(Element and text location data)
+ + + + +

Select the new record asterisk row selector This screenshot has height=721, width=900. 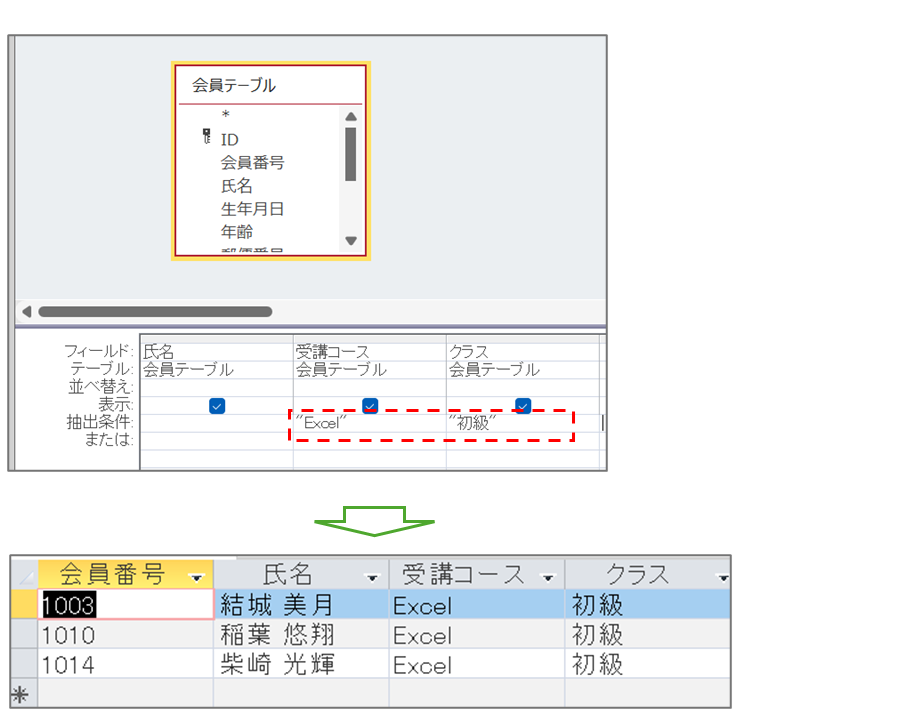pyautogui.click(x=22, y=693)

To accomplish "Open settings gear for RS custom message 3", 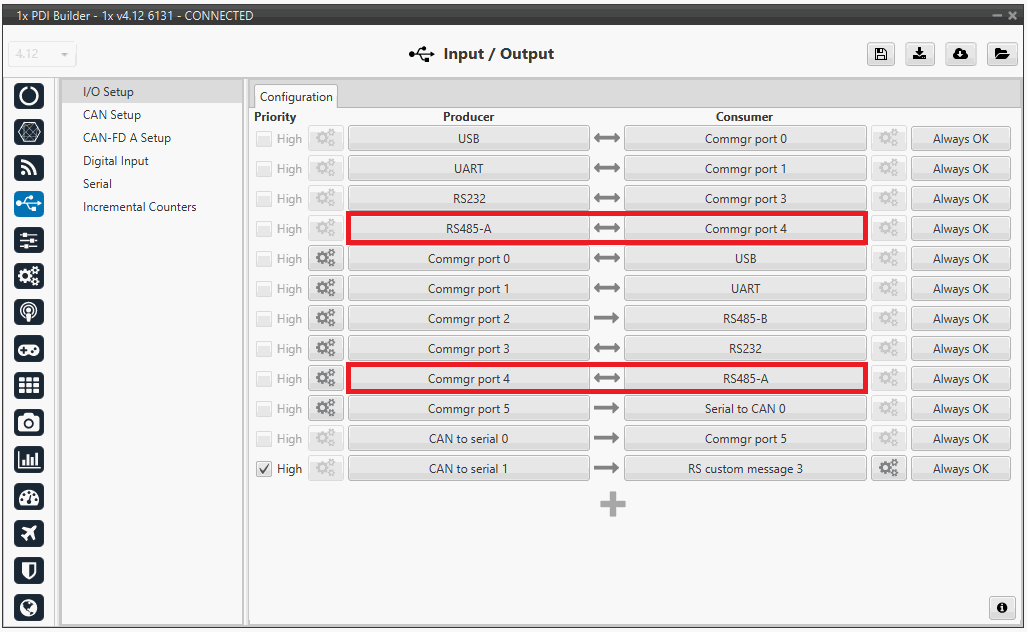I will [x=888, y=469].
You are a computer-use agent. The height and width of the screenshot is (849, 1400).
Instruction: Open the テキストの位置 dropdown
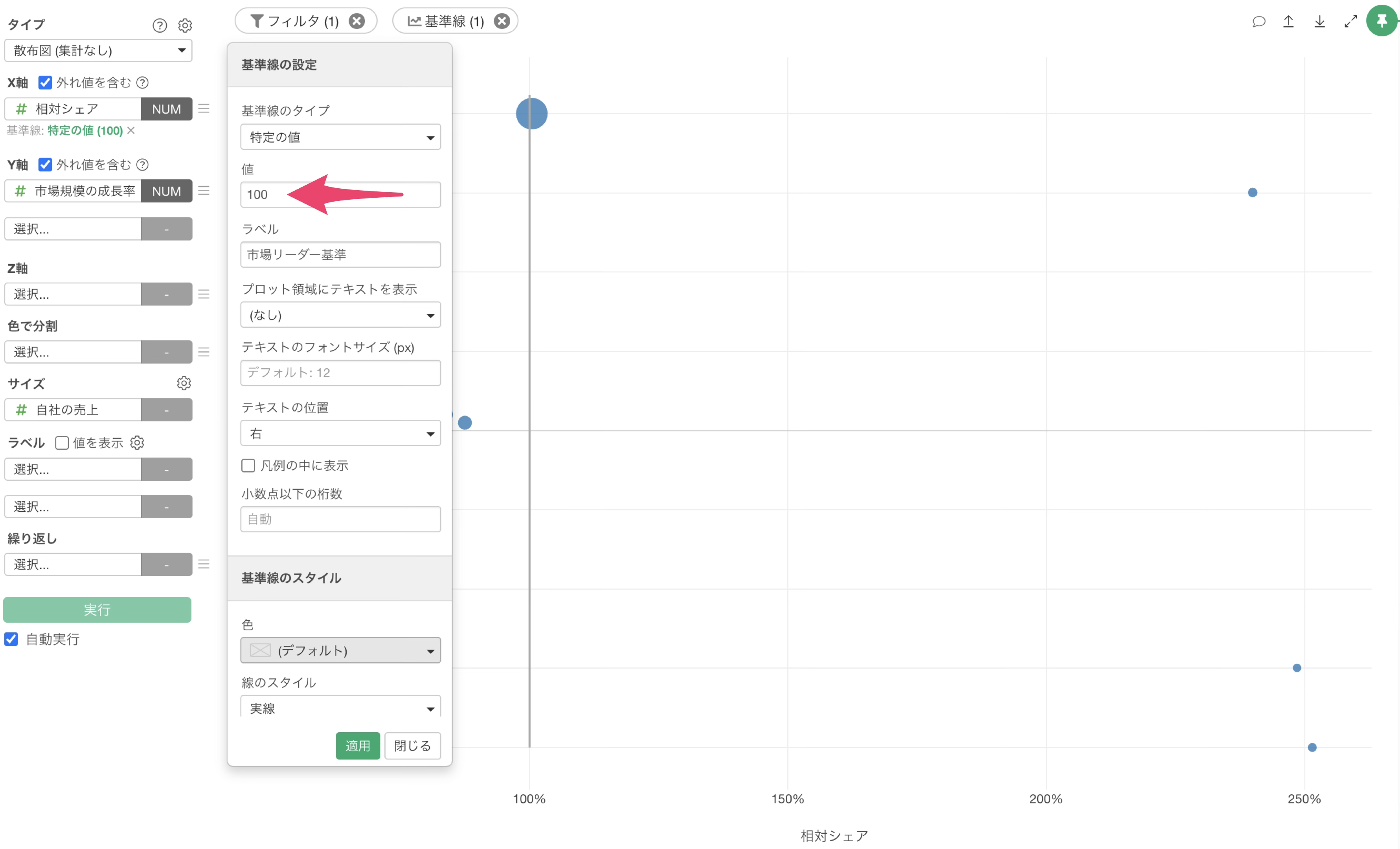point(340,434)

+ + + + +

**EXERCISE DESCRIPTION:** Rewrite the data starting with the line that contains "You are a computer-use" and going on through the end, swapping "dropdown" for "menu" and leaving everything else unchanged. Leave the pictures out of your answer.

**REPLY:**
You are a computer-use agent. The height and width of the screenshot is (849, 1400).
Instruction: Open the テキストの位置 menu
point(340,434)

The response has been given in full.